Auch Sonnenschutz sei wichtig! Schweine bekommen leicht einen Sonnenbrand und leiden dann unter erheblichen Schmerzen. Ein aufrollbarer Sonnenschutz kann hier eine gute Lösung sein (und auch nachträglich eingebaut werden).
Von zentraler Bedeutung sei die Unterbrechung von Infektionsketten sagte der Tierarzt. Verschiedene Altersgruppen müssen getrennt gehalten werden. Kontinuierliche Belegung und Fressen aus gemeinsamen Trögen sollte ebenso vermieden werden, wie Kot-Vermischung durch Schwenkgitter (beim Abschieben durch alle Buchten werden dort zuverlässig alle Schweine mit vorhandenen Keimen infiziert).
Auch wenn Schweine im Auslauf zunächst eine freie Fläche überqueren müssten, um in den überdachten Strohbereich zu gelangen, sei – speziell bei Nässe – der Transport von Kot ins Stroh unvermeidlich.
Ebenso problematisch sieht Dr. Wesselmann das Holz als Baumaterial. Salmonellenbefall und Dysenterie etwa ließen sich in Ställen mit Holzbuchten nicht wirklich wirksam bekämpfen. Auch gemeinsame Fresströge zwischen eigentlich getrennten Buchten, sorgen für eine allzu leichte Übertragung von Krankheitserregern über die Schweinenasen.
Essentiell sei die Tierkontrolle: mindestens zweimal am Tag müsse jedes Tier begutachtet werden (auch und gerade in Großgruppen) und alle Schweine müssten stehen und laufen können. Krankenbuchten müssten für alle Altersgruppen in ausreichender Zahl eingeplant, leicht zu erreichen, zu kontrollieren und zu reinigen sein.
Die Gründe für Lungenprobleme seien in den allermeisten Fällen Zugluft, Staubbelastung und Wurmbefall. Gegen Zugluft helfe entsprechende Planung (oder Nachrüstung von Windschutz), gegen Staub die Strohentstaubung im Stall oder schon auf dem Acker und gegen Würmer (die beim Schwein immer zuerst durch die Lunge wandern) die Entwurmung. In Außenklimaställen seien darüber hinaus Impfungen gegen PRRS, Mykoplasmen, Glässer und Pasteurellen wichtig.

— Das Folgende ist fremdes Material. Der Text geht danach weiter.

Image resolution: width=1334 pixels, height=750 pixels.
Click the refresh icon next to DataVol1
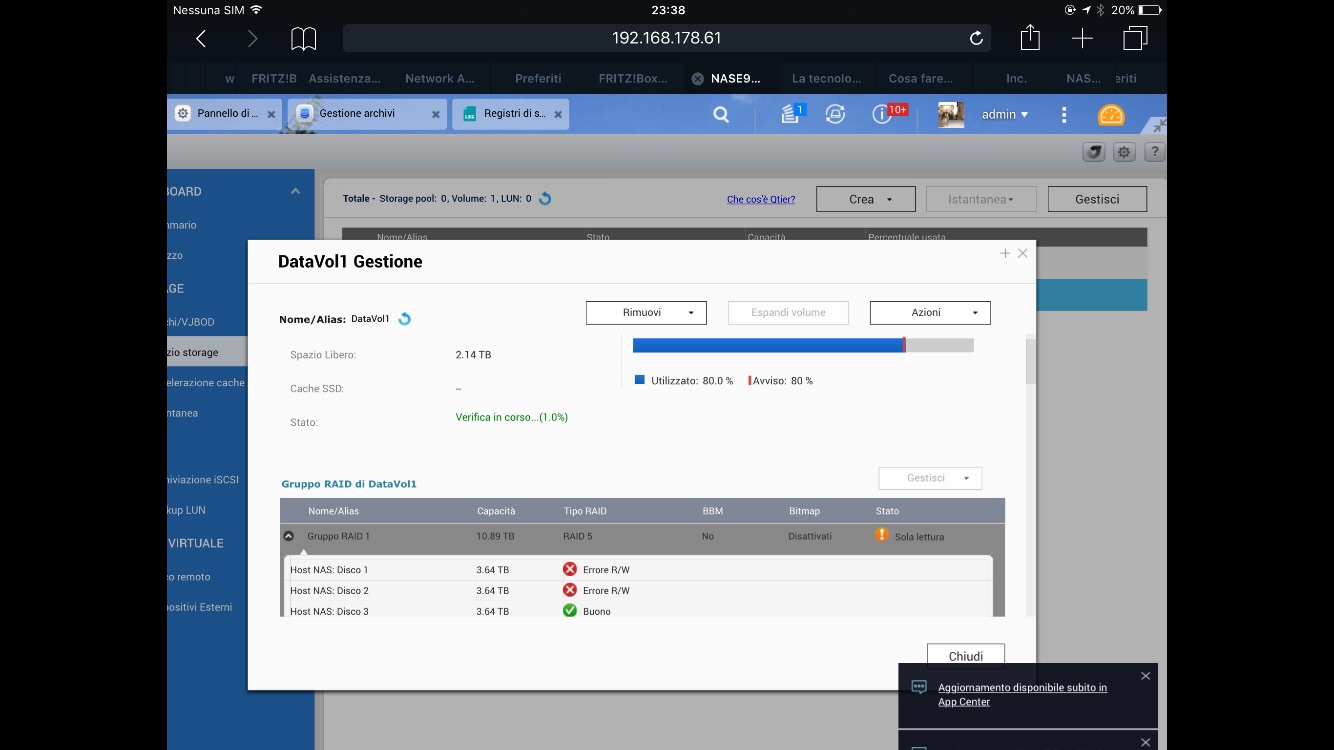pos(405,319)

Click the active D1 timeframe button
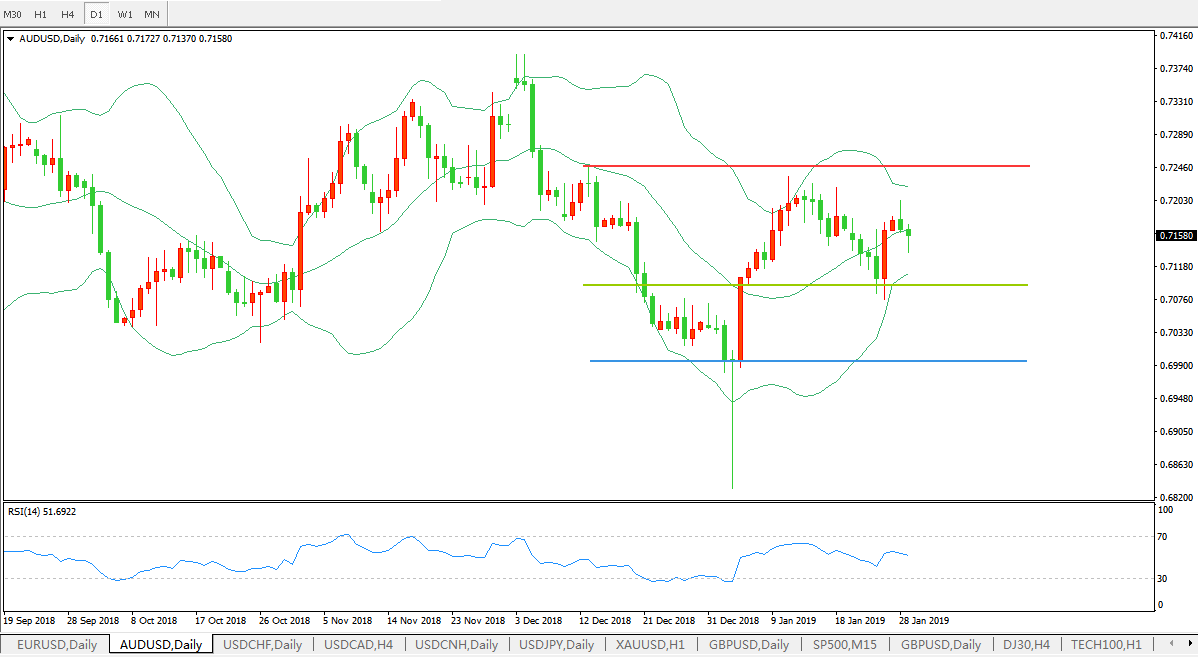coord(96,14)
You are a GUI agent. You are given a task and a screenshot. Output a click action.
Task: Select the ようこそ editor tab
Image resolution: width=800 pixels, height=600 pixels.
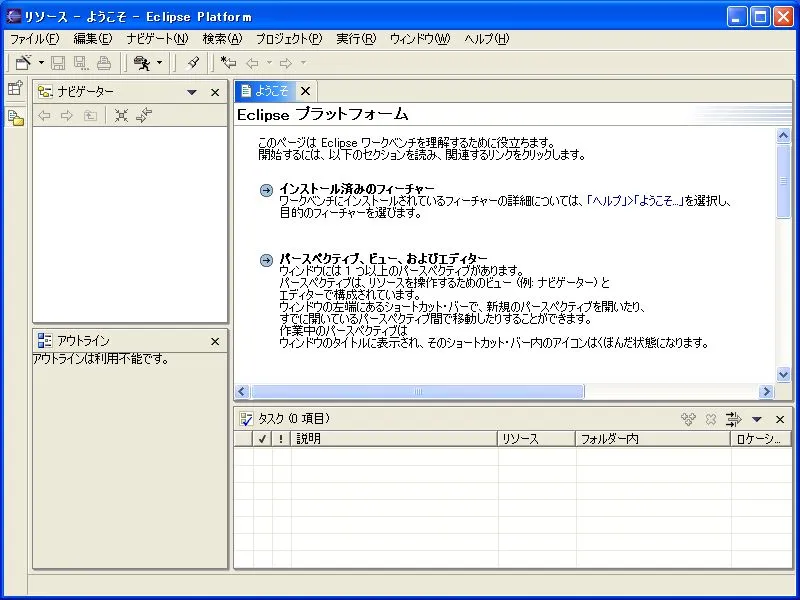coord(266,91)
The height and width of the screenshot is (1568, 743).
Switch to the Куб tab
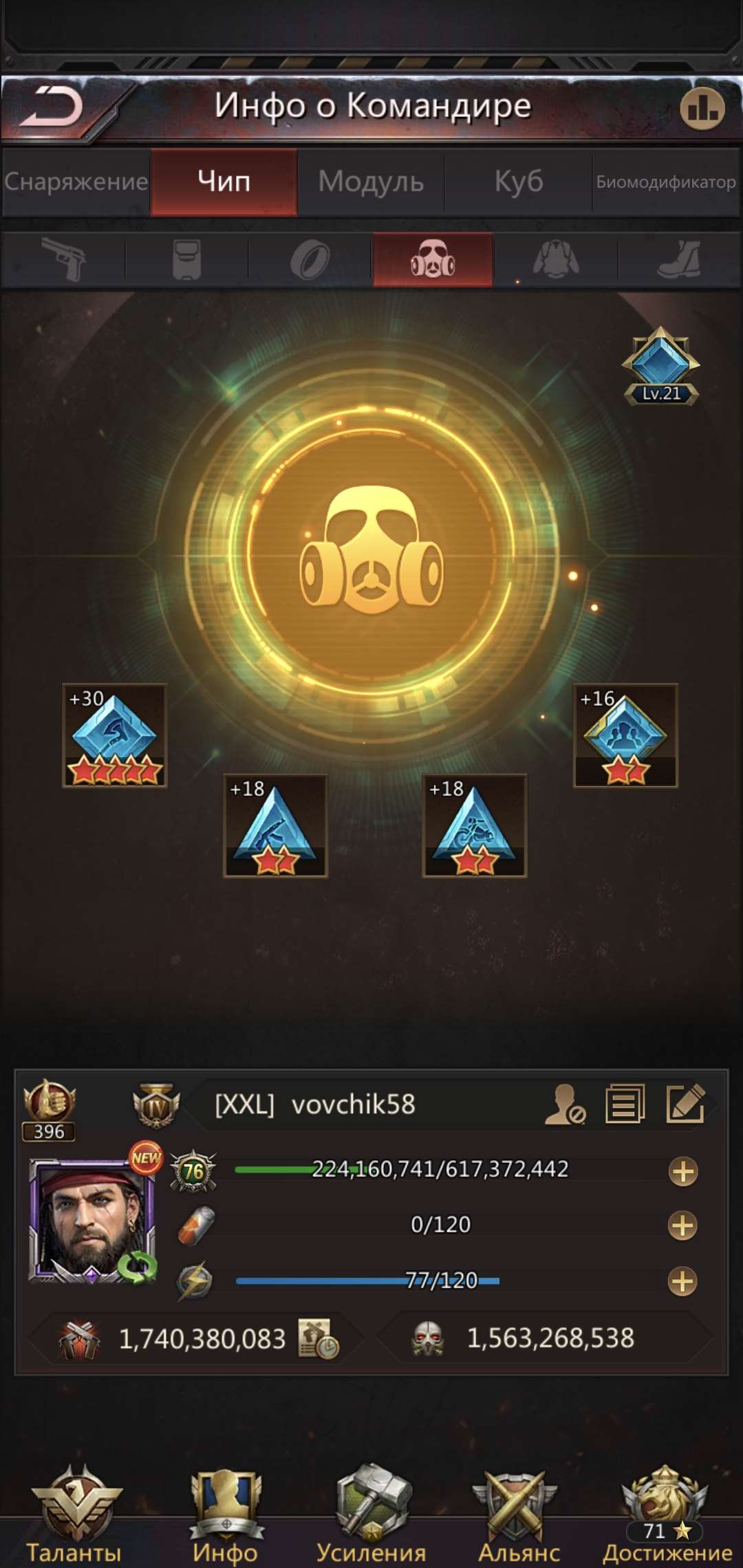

Auch sollte das Tier-Fressplatzverhältnis möglichst 1-zu-1 betragen – speziell in der Aufzucht. Schweine wollten eben immer gemeinsam fressen, nicht nacheinander. Und “Last but not least” müsse die Wasserdesinfektion sicher funktionieren.
Viele von Stefan Wesselmanns Erkenntnissen sind nicht unbedingt neu. Kostendruck und Zeitmangel behindern aber allzu häufig eine tiergerechte Haltung von Schweinen. Und genau deshalb ist die Stallplanung „vom Tier her“ essentiell – nicht nur in der Bio-Haltung.